Le fil de sa vie s’était brisé, la lumière de son destin éteinte, réduisant à néant tout espoir de poursuivre le chemin qui lui était destiné. Rose n’était plus. Elle avait péri dans la terreur et la souffrance. Quenara n’était désormais qu’un souvenir, un monde qu’elle ne pourrait apercevoir qu’à travers le miroir de l’Éthéra, sans jamais plus entrer en contact avec les vivants.

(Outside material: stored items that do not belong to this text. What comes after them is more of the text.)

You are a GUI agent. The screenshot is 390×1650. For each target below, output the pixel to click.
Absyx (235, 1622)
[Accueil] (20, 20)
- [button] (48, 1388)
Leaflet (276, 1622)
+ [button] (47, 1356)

Mais Rose ne voulait pas partir. Elle voulait retourner dans les bras de sa mère, sentir sa chaleur l’envelopper, respirer son parfum. Elle voulait qu’elle continue de la consoler lorsqu’elle pleurait, de l’encourager lorsqu’elle doutait, de l’aimer plus que tout. Elle voulait encore manger les plats qu’elle lui préparait, écouter les histoires qu’elle racontait avant de dormir, qu’elle l’accompagne au théâtre et la félicite de ses progrès. Elle ne voulait pas que tout ça s’arrête.

Elle ne voulait pas mourir.

Elle ne voulait pas que sa famille l’oublie. Son petit frère, Névan, n’avait que deux Années. Se souviendrait-il d’elle ? Et sa grande sœur, Miva ? L’oublierait-elle, elle aussi ? Elle ne voulait oublier personne ni abandonner ceux qu’elle aimait. Elle voulait vivre. Mais elle ne pouvait défier la mort.

Ella rouvrit les yeux et observa son environnement. Elle était de retour au cimetière, devant la tombe où reposait le corps de Rose. Elle essuya les larmes qui avaient coulé malgré elle et regarda Eldan.

Il paraissait étrangement affecté, non seulement par la façon dont Rose était morte, mais aussi par sa volonté farouche de ne pas vouloir quitter ce monde. Il ne pleurait pas, mais son regard, froid et menaçant, dissuada Ella de faire le moindre mouvement.

Il tendit son bras et, comme précédemment, un éclair s’abattit dans sa main. Il la posa sur la poitrine de Rose. Son corps fut pris de convulsions avant de s’éteindre une nouvelle fois. Ella vit son esprit s’élever et commencer à errer, tel un vagabond condamné à l’Éthéra, incapable de parler, incapable de penser.

Elle voulut demander à Eldan pourquoi il avait fait ça, sachant ce qu’elle avait enduré. Mais elle s’abstint, n’osant l’interrompre alors qu’il refermait le cercueil et recouvrait la terre.

Quand il eut terminé, il se pencha et déposa devant la pierre tombale une rose noire. Puis il murmura :

— Que cette rose scelle ton repos éternel, nourri par les souvenirs que j’ai choisis de garder de toi.